Существует разноуровневое запутывание — на масштабном (глобальном) и ло­кальном уровнях. Пример первого — конфронтация между социализмом и капитализ­мом. Исторический опыт показывает, что две схемы общественно-политических ре­жимов, если не тождественны, то мало чем отличаются друг от друга. Одни страны живут лучше, другие хуже, но и в тех и в других есть частная собственность и общест­венная. Таким образом, превосходство той или иной системы — миф. Примером второ­го уровня служит любая новостная сводка о текущих событиях, которые затрагивают общественность лишь на короткое время и быстро забываются, так как на их место приходят другие аналогичные новости. Когда долго говорят одно, потом убеждают в другом и, наконец, придумывают что-то третье, тогда любой запутается в “истинах”. Если человек впитывает из газет, Интернета, телепередач, радиосообщений одну и ту же информацию, не получая в массмедийной среде альтернативную точку зрения, то у него утрачивается способность критически ее оценивать. Однако всегда можно найти альтернативные (подпольные) каналы получения информации. Возможно, что они служат для производства второй лжи, специально создаются для усыпления со­знания реципиента наличием (или иллюзией наличия) какой-то оппозиции. Многие люди думают так: если есть альтернатива и она запретна, то значит, запретная ин­формация истинна; иначе, зачем же ее запрещать. Но создатели “истин”, конечно, ос­ведомлены об особенностях человеческой психологии. Они активно пользуются этим, еще более запутывая людей. Высказанная мысль созвучна идее С.Л. Бурмистрова о том, что широкой общественности известна не реальная картина общественных со­бытий, а только то, что транслируется через газеты и телевидение, но это далеко не одно и то же [10]. Массмедиа не только отображают реальный мир, а во многом создают альтернативную реальность, которая не обязательно копирует действитель­ность, но и не противоречит ей. И этот виртуальный мир подменяет реальный. За пре­доставляемыми общественности сведениями наверняка существует некий “скрытый горизонт”, о котором мы можем лишь догадываться.

Потоки противоречивой информации создают некую ценность — доверие ко все­му, а значит, недоверие ни к чему. Монументальная истина сменяется другой, — более монументальной и более истинной. Если они существуют одновременно, в сознании человека рождается настоящий хаос, когнитивный диссонанс.

С.А. Батчиков обвиняет в создании ментального хаоса тех, кто ведет мир к дикта­ту мирового правительства, представленного в транснациональных корпорациях, гло- бализаторов, одержимых безнравственной идеей “золотого миллиарда”, навеянной радикальным мальтузианством [11]. Его мысль имеет реальную основу, однако в ка­честве инициаторов можно назвать не только какое-то далекое мировое правитель­ство, но и конкретных производителей новостей, репортажей, рекламы и т.д. Каждый из них в отдельности не ставит цель создать в сознании людей противоречивый мен­тальный образ. Он генерируется благодаря совокупности различных индивидуальных воль. Их сосуществование — примерно то же самое, что точечная власть в фукиан- ском понимании, а именно, децентрированная, разновекторная и исходящая из раз­ных точек локализации властных очагов.

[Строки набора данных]
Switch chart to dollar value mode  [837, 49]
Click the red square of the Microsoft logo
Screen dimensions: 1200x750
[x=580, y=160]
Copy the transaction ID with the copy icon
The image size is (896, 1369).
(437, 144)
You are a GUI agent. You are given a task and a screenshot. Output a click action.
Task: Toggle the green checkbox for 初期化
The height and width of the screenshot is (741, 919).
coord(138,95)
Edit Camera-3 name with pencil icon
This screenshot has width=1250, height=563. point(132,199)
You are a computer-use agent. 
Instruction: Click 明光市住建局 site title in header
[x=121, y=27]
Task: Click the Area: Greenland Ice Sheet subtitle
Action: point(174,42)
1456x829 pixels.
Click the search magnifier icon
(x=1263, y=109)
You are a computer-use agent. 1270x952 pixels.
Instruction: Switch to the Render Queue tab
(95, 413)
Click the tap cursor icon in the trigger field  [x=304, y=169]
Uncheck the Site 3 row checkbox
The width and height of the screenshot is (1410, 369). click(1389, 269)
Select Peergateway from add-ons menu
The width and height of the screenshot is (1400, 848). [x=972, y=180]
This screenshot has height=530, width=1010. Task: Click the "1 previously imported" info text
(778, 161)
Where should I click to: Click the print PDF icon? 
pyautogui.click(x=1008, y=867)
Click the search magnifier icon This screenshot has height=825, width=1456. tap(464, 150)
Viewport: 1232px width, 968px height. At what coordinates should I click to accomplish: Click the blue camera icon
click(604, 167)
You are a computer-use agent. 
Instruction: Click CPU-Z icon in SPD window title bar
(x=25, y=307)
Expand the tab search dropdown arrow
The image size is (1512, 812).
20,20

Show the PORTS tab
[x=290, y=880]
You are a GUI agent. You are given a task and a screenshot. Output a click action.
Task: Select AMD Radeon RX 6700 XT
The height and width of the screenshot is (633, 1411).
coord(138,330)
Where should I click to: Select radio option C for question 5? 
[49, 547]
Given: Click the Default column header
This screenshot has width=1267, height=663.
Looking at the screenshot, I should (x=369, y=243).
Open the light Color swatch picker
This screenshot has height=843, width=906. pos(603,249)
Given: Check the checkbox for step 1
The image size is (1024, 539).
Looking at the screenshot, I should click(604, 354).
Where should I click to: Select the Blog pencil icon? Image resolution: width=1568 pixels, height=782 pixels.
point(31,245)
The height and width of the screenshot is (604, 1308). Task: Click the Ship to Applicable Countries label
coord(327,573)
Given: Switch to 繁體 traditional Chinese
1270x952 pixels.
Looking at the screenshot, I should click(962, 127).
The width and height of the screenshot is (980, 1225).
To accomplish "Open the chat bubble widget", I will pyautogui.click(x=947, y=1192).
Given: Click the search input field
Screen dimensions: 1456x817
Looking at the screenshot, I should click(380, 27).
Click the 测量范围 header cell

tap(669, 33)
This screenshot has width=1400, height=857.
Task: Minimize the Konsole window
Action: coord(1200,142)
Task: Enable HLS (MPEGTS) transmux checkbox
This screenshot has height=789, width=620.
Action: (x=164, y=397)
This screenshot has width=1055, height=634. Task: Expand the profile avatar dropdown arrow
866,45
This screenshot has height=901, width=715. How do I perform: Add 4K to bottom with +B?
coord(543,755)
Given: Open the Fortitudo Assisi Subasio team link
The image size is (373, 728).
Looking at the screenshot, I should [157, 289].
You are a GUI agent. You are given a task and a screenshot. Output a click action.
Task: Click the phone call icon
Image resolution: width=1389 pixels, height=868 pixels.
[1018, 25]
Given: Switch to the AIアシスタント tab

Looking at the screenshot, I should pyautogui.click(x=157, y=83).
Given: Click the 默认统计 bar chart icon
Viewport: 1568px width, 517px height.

Выполните задания:
A: Ответьте по фрагменту о запутывании на вопросы, каждый с новой строки:
(i) Какой пример приведен для запутывания на глобальном уровне?
(ii) Что, согласно идее С.Л. Бурмистрова, известно широкой общественности?
(iii) Какой идеей, по словам С.А. Батчикова, одержимы глобализаторы?
B: Назовите все источники, из которых, согласно фрагменту о запутывании, человек впитывает одну и ту же информацию.
C: Определите, согласуется ли с фрагментом о запутывании каждое утверждение. Ответьте «да» или «нет» и приведите решающие слова фрагмента в кавычках.
(i) Превосходство той или иной общественно-политической системы названо мифом.
(ii) Альтернативные каналы получения информации найти невозможно.
(iii) Каждый производитель новостей в отдельности ставит цель создать в сознании людей противоречивый ментальный образ.

Ответы:
A:
(i) Конфронтация между социализмом и капитализмом.
(ii) Не реальная картина общественных событий, а только то, что транслируется через газеты и телевидение.
(iii) Безнравственной идеей «золотого миллиарда», навеянной радикальным мальтузианством.

B: Газеты, Интернет, телепередачи, радиосообщения.

C:
(i) Да: «Таким образом, превосходство той или иной системы — миф».
(ii) Нет: «Однако всегда можно найти альтернативные (подпольные) каналы получения информации».
(iii) Нет: «Каждый из них в отдельности не ставит цель».